=== Begin Enclosure ===
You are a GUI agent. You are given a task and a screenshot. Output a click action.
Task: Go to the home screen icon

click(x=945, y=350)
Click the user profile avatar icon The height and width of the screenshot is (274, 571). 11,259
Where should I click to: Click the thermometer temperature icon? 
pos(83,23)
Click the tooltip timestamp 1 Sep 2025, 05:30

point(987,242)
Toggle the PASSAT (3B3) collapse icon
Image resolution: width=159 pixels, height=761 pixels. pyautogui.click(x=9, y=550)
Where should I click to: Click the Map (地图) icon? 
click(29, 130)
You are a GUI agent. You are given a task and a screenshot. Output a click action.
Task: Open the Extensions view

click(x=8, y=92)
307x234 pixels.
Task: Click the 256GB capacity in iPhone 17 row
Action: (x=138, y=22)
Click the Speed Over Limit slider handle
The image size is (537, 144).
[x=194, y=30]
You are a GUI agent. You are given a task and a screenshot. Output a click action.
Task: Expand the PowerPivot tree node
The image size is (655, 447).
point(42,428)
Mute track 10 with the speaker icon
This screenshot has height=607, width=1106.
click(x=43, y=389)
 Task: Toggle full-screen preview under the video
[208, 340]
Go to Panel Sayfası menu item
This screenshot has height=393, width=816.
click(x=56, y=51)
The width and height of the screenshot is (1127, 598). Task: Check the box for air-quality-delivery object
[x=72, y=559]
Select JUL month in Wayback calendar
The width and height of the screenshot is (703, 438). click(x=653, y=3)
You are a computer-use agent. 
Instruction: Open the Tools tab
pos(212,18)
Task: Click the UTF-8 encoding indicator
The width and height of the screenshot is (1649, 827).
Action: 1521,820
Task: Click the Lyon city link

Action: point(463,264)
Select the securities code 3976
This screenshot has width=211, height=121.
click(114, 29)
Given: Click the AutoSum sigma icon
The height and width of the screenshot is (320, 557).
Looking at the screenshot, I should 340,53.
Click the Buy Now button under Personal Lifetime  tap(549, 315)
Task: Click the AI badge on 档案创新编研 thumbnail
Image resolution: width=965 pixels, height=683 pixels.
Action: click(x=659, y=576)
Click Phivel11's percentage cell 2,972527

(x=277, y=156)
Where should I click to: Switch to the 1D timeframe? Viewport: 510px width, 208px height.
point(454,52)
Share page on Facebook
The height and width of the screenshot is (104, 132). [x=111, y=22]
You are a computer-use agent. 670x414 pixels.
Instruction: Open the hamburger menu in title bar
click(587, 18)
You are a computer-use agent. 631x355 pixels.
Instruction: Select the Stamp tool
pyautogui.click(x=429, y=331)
=== End Enclosure ===
§ **WHAT YOU SHOULD DO**:
Once the listing above has been read, restate it exactly.

§ **WRITTEN RESPONSE**:
You are a GUI agent. You are given a task and a screenshot. Output a click action.
Task: Go to the home screen icon

click(x=945, y=350)
Click the user profile avatar icon The height and width of the screenshot is (274, 571). 11,259
Where should I click to: Click the thermometer temperature icon? 
pos(83,23)
Click the tooltip timestamp 1 Sep 2025, 05:30

point(987,242)
Toggle the PASSAT (3B3) collapse icon
Image resolution: width=159 pixels, height=761 pixels. pyautogui.click(x=9, y=550)
Where should I click to: Click the Map (地图) icon? 
click(29, 130)
You are a GUI agent. You are given a task and a screenshot. Output a click action.
Task: Open the Extensions view

click(x=8, y=92)
307x234 pixels.
Task: Click the 256GB capacity in iPhone 17 row
Action: (x=138, y=22)
Click the Speed Over Limit slider handle
The image size is (537, 144).
[x=194, y=30]
You are a GUI agent. You are given a task and a screenshot. Output a click action.
Task: Expand the PowerPivot tree node
The image size is (655, 447).
point(42,428)
Mute track 10 with the speaker icon
This screenshot has height=607, width=1106.
click(x=43, y=389)
 Task: Toggle full-screen preview under the video
[208, 340]
Go to Panel Sayfası menu item
This screenshot has height=393, width=816.
click(x=56, y=51)
The width and height of the screenshot is (1127, 598). Task: Check the box for air-quality-delivery object
[x=72, y=559]
Select JUL month in Wayback calendar
The width and height of the screenshot is (703, 438). click(x=653, y=3)
You are a computer-use agent. 
Instruction: Open the Tools tab
pos(212,18)
Task: Click the UTF-8 encoding indicator
The width and height of the screenshot is (1649, 827).
Action: 1521,820
Task: Click the Lyon city link

Action: point(463,264)
Select the securities code 3976
This screenshot has width=211, height=121.
click(114, 29)
Given: Click the AutoSum sigma icon
The height and width of the screenshot is (320, 557).
Looking at the screenshot, I should 340,53.
Click the Buy Now button under Personal Lifetime  tap(549, 315)
Task: Click the AI badge on 档案创新编研 thumbnail
Image resolution: width=965 pixels, height=683 pixels.
Action: click(x=659, y=576)
Click Phivel11's percentage cell 2,972527

(x=277, y=156)
Where should I click to: Switch to the 1D timeframe? Viewport: 510px width, 208px height.
point(454,52)
Share page on Facebook
The height and width of the screenshot is (104, 132). [x=111, y=22]
You are a computer-use agent. 670x414 pixels.
Instruction: Open the hamburger menu in title bar
click(587, 18)
You are a computer-use agent. 631x355 pixels.
Instruction: Select the Stamp tool
pyautogui.click(x=429, y=331)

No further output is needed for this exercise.